# New Territories, yes or no?



## harold1 (Apr 20, 2016)

Hi there, I am moving from Shanghai to Hong Kong and want to see where to live.
My work is on Causeway Bay. I'd like to live on HK island but prices are high and apps are small.

I am wondering if the New Territories are an alternative. If so which area and can I do that without a car, just making use of public transport?
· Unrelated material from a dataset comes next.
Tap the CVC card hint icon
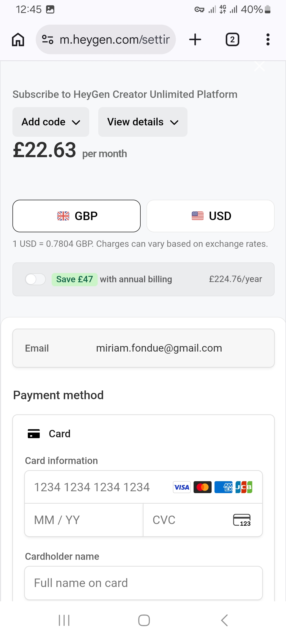The height and width of the screenshot is (637, 286). pyautogui.click(x=242, y=520)
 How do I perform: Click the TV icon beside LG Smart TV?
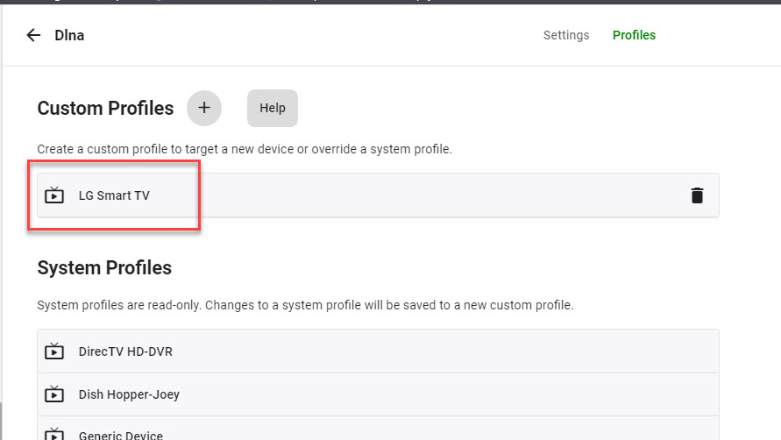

Thanks in advance to everyone who can advice me there.

Harold


----------



## HKG3 (Jan 11, 2015)

harold1 said:


> Hi there, I am moving from Shanghai to Hong Kong and want to see where to live.
> My work is on Causeway Bay. I'd like to live on HK island but prices are high and apps are small.
> 
> I am wondering if the New Territories are an alternative. If so which area and can I do that without a car, just making use of public transport?
> ...


New Territories is a good place to start. If your work is in Causeway Bay, why not consider places like Sha Tin and Tai Po? These two new towns have good rail links to Kowloon and also with the MTR (Metro) which could take you to Causeway Bay.


----------



## harold1 (Apr 20, 2016)

HKG3 said:


> New Territories is a good place to start. If your work is in Causeway Bay, why not consider places like Sha Tin and Tai Po? These two new towns have good rail links to Kowloon and also with the MTR (Metro) which could take you to Causeway Bay.


Thanks a lot!


----------